The New York Times reports that former Trump legal spokesman Mark Corallo will soon sit for an interview with Mueller’s prosecution team. Three sources told the publication that he intends to express concern that Hicks edged toward obstruction of justice during a conference call, in which she allegedly vowed to the president that Don Jr.’s emails about the Trump Tower meeting (which. he ended up releasing himself) would never see the light of day:
Mr. Corallo is planning to tell Mr. Mueller about a previously undisclosed conference call with Mr. Trump and Hope Hicks, the White House communications director, according to the three people. Mr. Corallo planned to tell investigators that Ms. Hicks said during the call that emails written by Donald Trump Jr. before the Trump Tower meeting — in which the younger Mr. Trump said he was eager to receive political dirt about Mrs. Clinton from the Russians — “will never get out.” That left Mr. Corallo with concerns that Ms. Hicks could be contemplating obstructing justice, the people said.
Hicks, who officially lawyered up a few months ago, has already denied Corallo’s accusations through attorney Robert P. Trout, who told the NY Times, “[T]he idea that Hope Hicks ever suggested that emails or other documents would be concealed or destroyed is completely false.”
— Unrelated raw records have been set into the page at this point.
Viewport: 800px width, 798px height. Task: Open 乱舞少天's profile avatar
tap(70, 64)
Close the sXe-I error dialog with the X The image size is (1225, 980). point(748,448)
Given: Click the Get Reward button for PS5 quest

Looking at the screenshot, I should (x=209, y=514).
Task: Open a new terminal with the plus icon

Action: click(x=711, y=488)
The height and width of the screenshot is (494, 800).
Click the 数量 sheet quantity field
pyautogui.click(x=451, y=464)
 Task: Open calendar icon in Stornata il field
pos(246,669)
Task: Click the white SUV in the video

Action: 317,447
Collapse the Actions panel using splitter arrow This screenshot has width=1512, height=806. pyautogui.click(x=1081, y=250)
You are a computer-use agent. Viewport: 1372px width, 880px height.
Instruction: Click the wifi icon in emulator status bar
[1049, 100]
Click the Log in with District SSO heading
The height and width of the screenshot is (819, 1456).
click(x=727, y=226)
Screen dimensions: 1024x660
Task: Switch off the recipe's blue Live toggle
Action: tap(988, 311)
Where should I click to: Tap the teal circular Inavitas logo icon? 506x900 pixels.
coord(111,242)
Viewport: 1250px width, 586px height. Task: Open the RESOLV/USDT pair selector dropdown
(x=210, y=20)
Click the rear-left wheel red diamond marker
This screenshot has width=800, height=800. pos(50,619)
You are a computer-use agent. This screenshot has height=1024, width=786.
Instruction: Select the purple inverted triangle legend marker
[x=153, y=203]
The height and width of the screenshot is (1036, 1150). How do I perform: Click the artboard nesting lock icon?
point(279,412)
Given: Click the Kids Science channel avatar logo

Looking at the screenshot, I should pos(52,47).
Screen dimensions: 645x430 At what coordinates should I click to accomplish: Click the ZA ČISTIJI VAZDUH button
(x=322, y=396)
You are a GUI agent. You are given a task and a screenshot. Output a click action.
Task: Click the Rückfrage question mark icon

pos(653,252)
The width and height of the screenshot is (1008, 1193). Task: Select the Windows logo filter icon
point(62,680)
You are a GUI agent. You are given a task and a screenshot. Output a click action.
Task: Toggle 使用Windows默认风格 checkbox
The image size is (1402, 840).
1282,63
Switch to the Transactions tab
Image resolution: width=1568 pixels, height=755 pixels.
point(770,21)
In other Hicks news, Michael Wolff’s Fire and Fury relayed that staffers think of her as the “real daughter” of the president (while Ivanka is considered his “real wife”). Hicks began her career as a model before working for Ivanka in the Trump Organization, and Ivanka recommended her for the role of Trump campaign press secretary. And now she’s becoming a focus of the Justice Department’s Russia investigation, which is a heck of an odd place to find oneself at age 29.